Collected data:

· · ·

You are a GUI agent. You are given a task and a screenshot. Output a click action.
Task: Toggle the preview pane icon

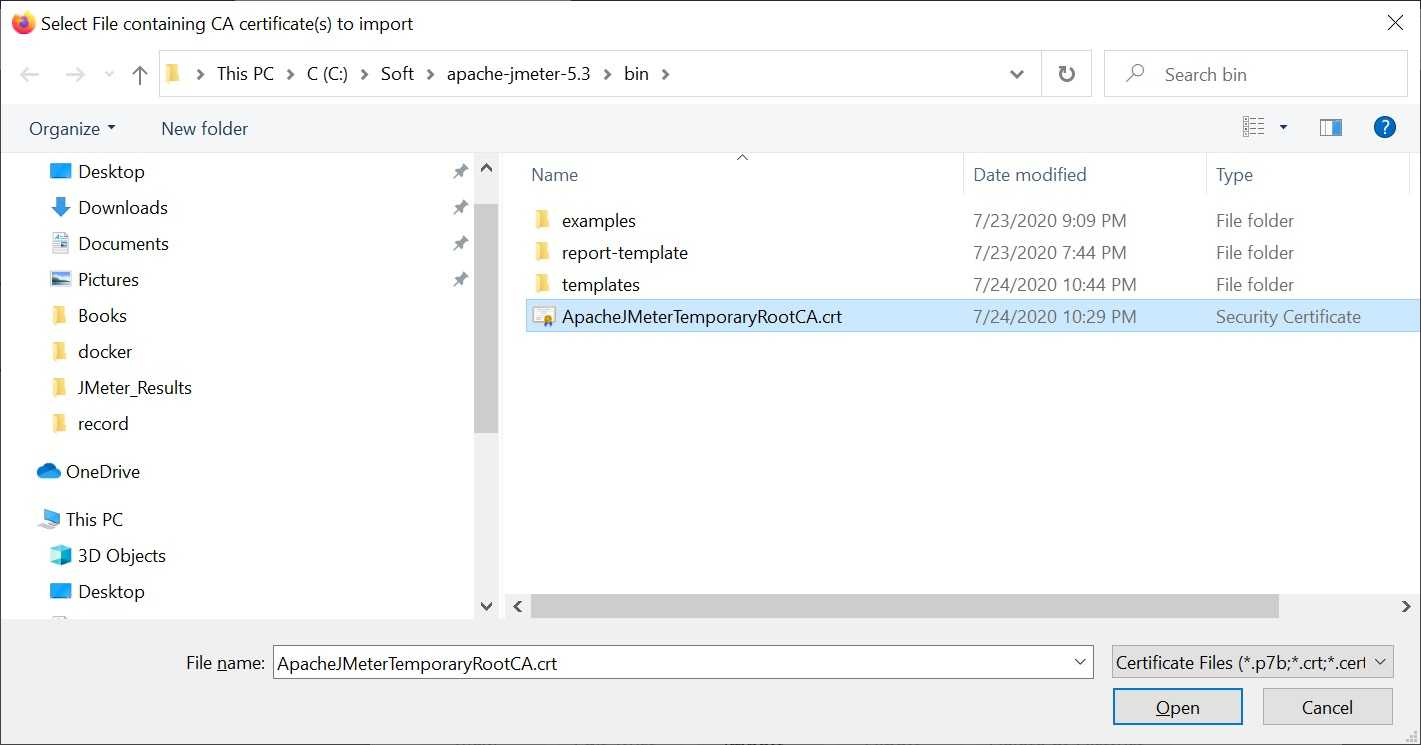1330,128
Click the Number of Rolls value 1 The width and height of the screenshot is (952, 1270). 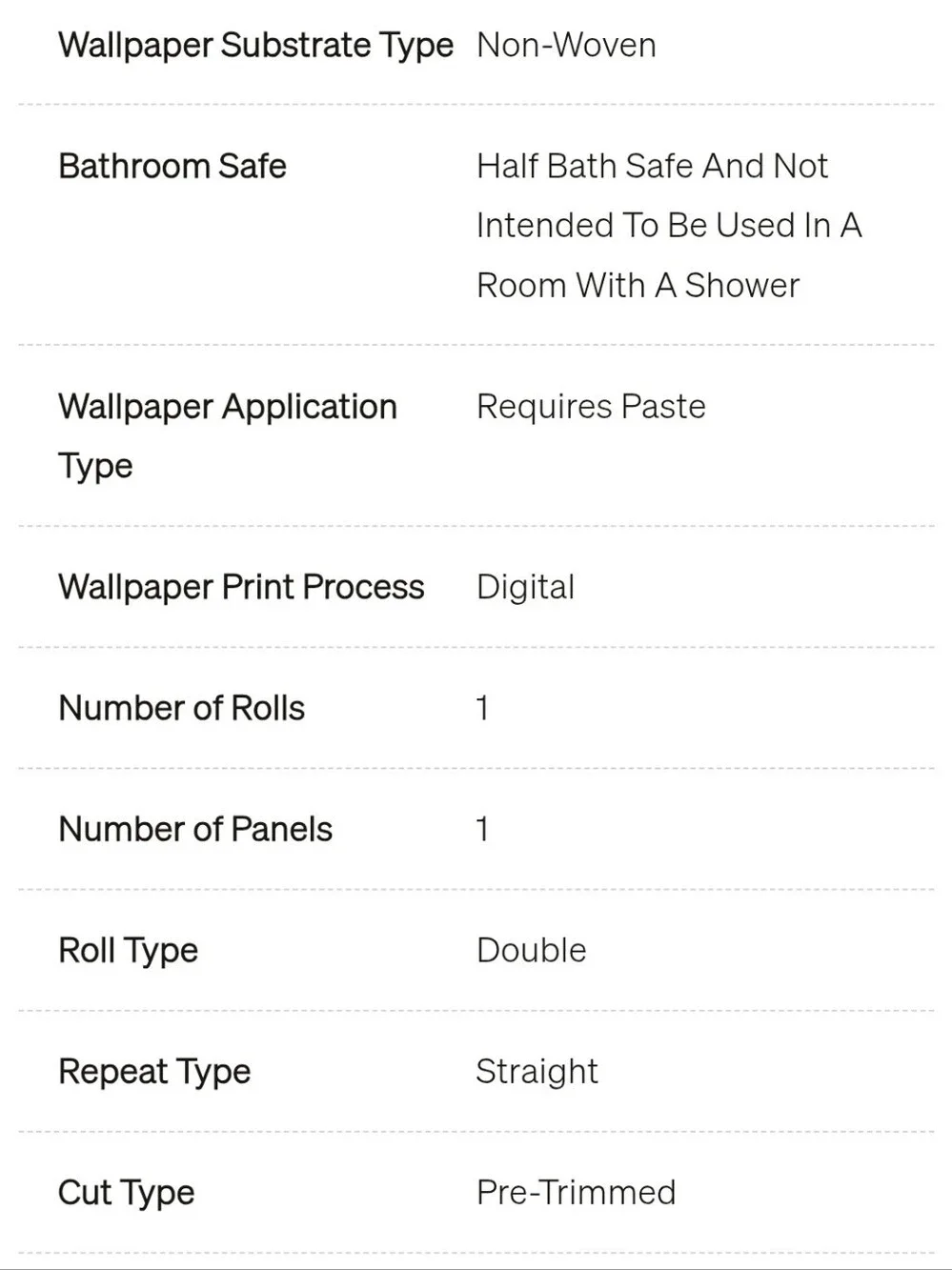click(482, 708)
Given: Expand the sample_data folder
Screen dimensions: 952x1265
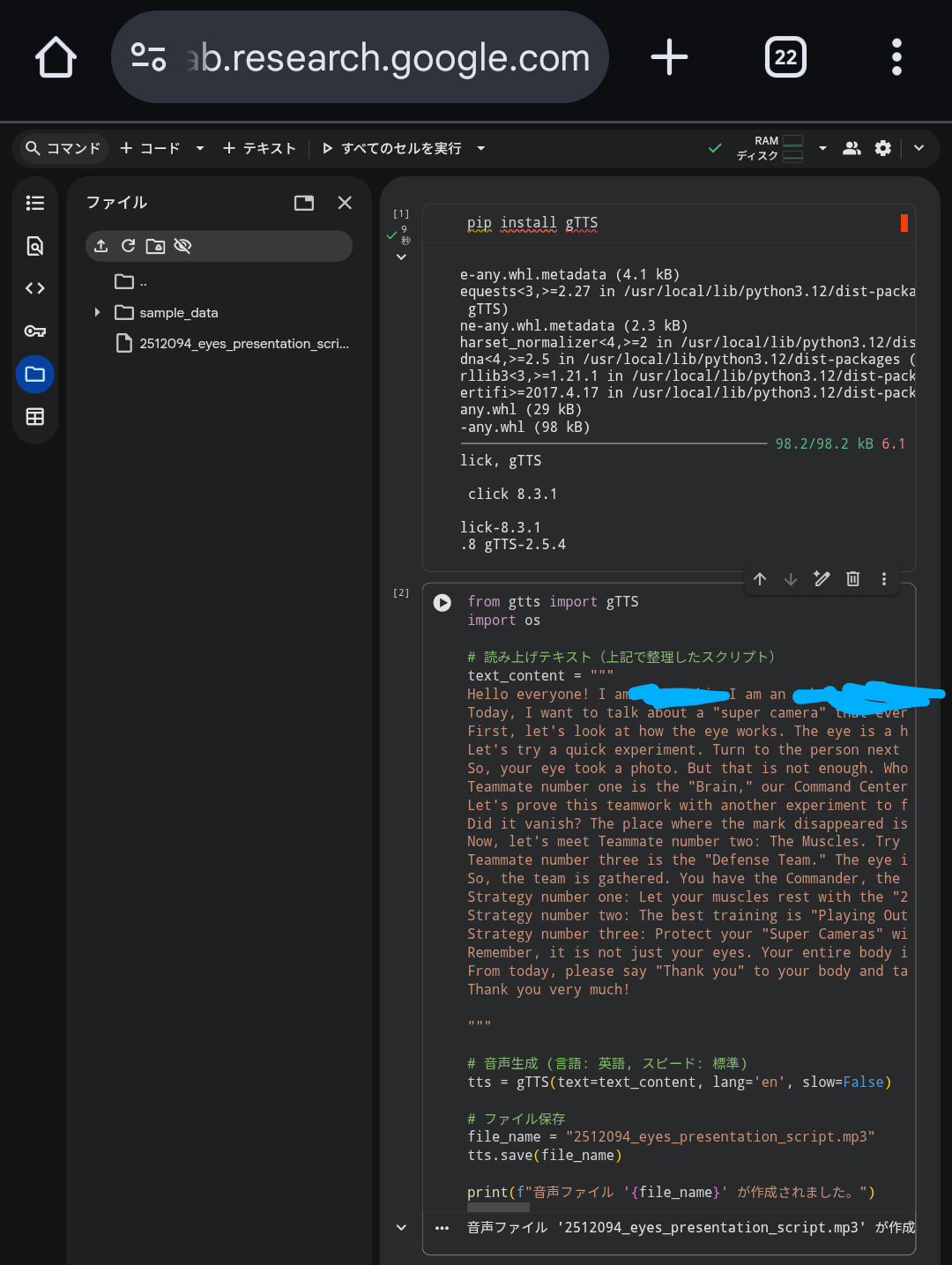Looking at the screenshot, I should [97, 313].
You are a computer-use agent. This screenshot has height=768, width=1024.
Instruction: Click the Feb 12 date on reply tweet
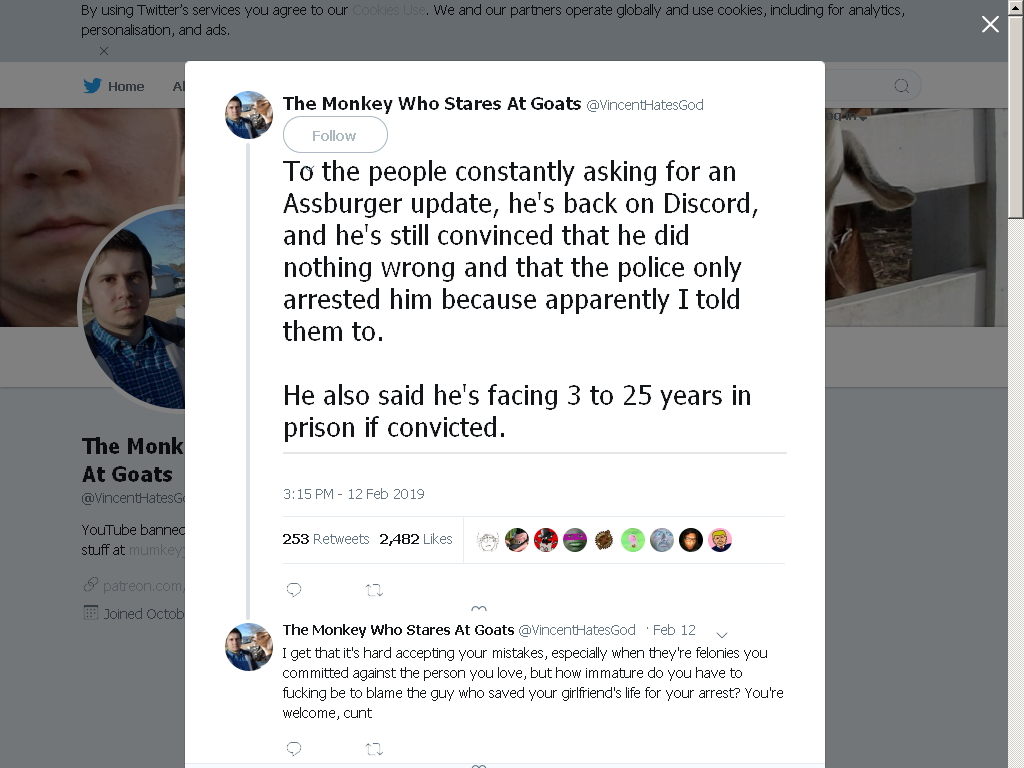coord(674,630)
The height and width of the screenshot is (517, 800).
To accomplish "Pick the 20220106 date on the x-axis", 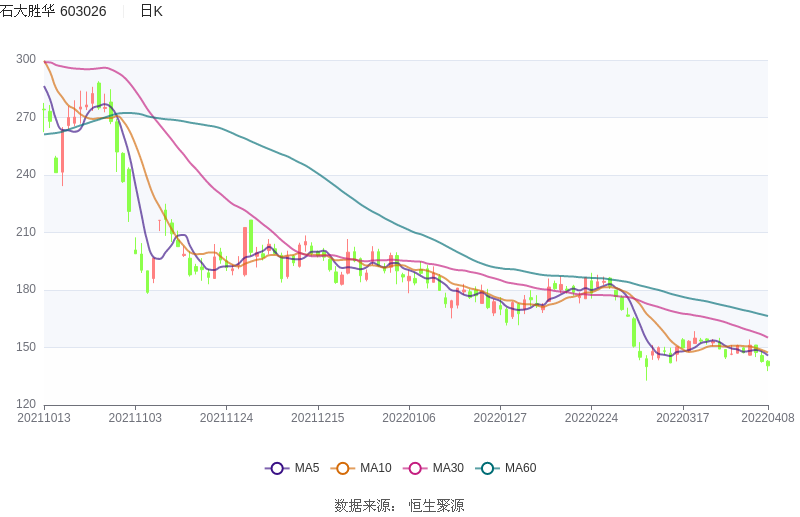I will 409,418.
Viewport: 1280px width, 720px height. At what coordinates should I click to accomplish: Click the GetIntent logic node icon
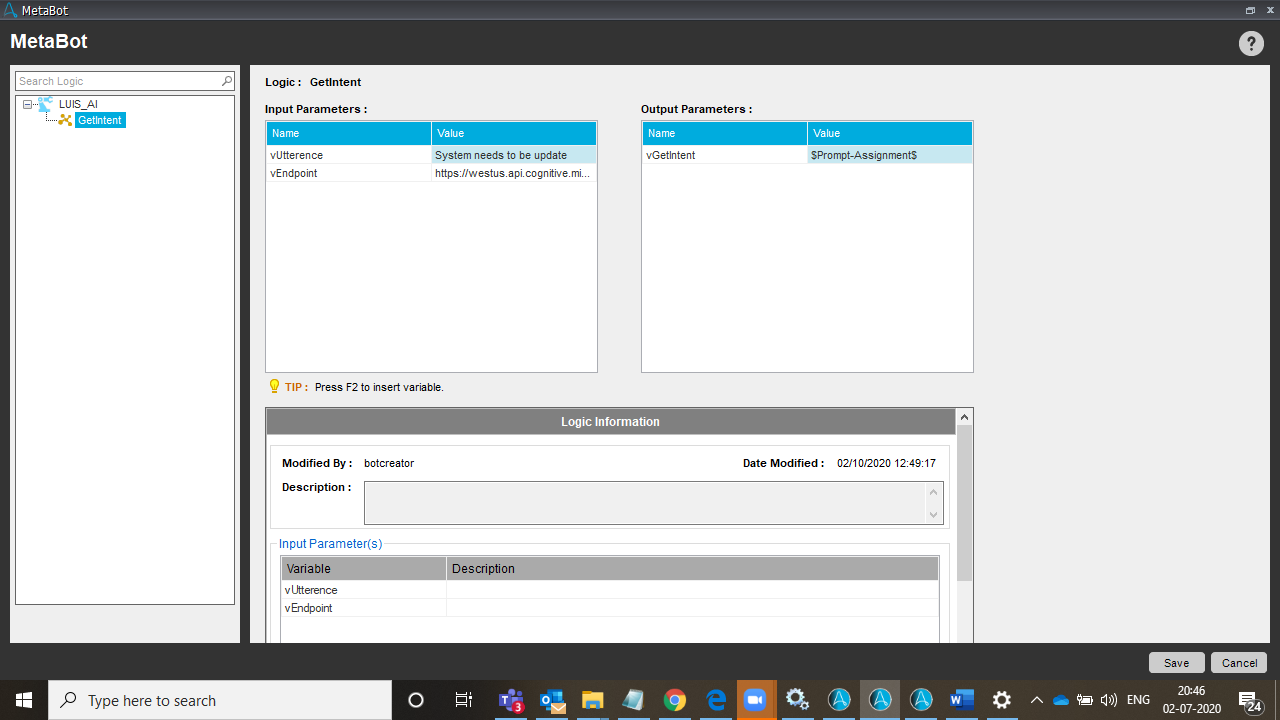[x=66, y=120]
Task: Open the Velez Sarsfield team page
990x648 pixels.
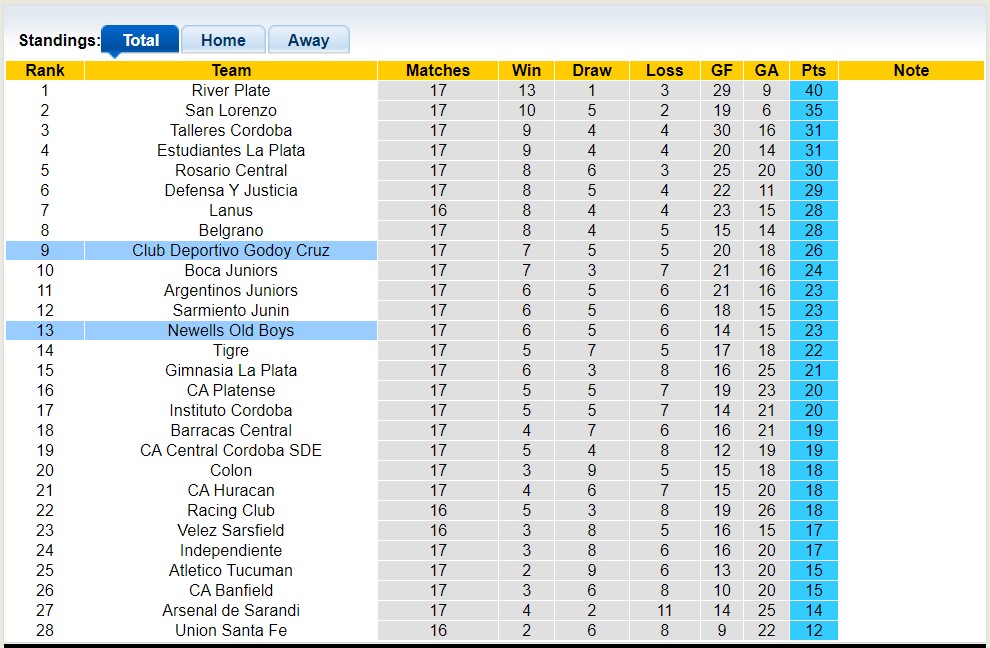Action: click(x=230, y=530)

· · ·

Copy out the lines above that hold the string "agent".

You are a GUI agent. You are given a task and a screenshot. Output a click action.
You are a computer-use agent. This screenshot has height=768, width=1024.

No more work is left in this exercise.